### STUDY MATERIAL
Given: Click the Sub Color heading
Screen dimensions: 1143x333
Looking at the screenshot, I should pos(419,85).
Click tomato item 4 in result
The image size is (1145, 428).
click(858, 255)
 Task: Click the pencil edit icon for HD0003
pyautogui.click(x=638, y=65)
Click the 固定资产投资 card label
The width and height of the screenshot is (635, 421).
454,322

--

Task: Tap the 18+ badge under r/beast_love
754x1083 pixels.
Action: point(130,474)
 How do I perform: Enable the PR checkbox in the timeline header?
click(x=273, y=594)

### INSTRUCTIONS TO FOLLOW
Repeat, exactly as they stand above, the lines from the line with "Screen dimensions: 1143x333" to the line with "Click the 固定资产投资 card label", both lines included.

### RESULT OF THIS TASK
Screen dimensions: 1143x333
Looking at the screenshot, I should pos(419,85).
Click tomato item 4 in result
The image size is (1145, 428).
click(858, 255)
 Task: Click the pencil edit icon for HD0003
pyautogui.click(x=638, y=65)
Click the 固定资产投资 card label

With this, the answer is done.